Falhas nesses pontos podem gerar passivos trabalhistas, autuações administrativas e questionamentos por parte de órgãos fiscalizadores.

Proteção de dados e gestão de riscos

Além da dimensão operacional, o novo crédito consignado do trabalhador traz um desafio adicional: a proteção de dados pessoais.
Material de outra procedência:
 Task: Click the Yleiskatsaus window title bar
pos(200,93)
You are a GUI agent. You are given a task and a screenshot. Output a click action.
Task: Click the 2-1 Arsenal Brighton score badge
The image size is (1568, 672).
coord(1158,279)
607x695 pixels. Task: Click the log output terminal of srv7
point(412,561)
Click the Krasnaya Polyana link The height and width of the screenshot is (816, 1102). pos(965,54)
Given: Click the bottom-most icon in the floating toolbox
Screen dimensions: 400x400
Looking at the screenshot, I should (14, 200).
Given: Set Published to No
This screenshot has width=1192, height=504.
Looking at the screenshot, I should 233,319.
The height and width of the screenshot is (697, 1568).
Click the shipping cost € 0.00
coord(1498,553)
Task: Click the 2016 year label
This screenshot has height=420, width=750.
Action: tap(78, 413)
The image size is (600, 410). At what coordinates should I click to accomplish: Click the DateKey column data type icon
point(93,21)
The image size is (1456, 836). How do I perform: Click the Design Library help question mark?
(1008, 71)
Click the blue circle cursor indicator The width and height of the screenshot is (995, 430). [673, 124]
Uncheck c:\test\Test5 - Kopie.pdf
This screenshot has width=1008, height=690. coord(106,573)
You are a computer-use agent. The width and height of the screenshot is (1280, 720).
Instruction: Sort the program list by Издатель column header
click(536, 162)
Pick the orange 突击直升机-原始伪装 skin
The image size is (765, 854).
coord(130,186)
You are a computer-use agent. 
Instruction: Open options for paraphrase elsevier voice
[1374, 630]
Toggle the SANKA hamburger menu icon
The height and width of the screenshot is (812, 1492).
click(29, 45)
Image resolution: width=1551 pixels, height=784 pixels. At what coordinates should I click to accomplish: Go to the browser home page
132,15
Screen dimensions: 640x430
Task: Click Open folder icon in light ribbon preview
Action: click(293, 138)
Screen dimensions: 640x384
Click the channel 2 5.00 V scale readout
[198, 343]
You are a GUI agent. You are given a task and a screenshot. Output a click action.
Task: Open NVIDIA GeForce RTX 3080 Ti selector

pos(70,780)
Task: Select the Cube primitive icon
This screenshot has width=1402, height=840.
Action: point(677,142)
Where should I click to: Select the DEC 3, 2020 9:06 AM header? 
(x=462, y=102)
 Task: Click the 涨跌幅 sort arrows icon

A operacionalização do modelo envolve o tratamento de informações sensíveis, inclusive dados biométricos, o que atrai a aplicação direta da Lei Geral de Proteção de Dados (LGPD).

Nesse contexto, as empresas precisam investir em organização interna, governança e gestão de riscos, com políticas claras, controles de acesso, registros de tratamento e capacitação das equipes envolvidas. A ausência dessas medidas pode resultar não apenas em sanções regulatórias, mas também em danos reputacionais.

Conclusão

O novo crédito consignado do trabalhador não é apenas uma mudança tecnológica: trata-se de um novo arranjo de responsabilidades. As empresas que se anteciparem, estruturando processos e compliance, reduzem riscos e garantem segurança jurídica na implementação do modelo.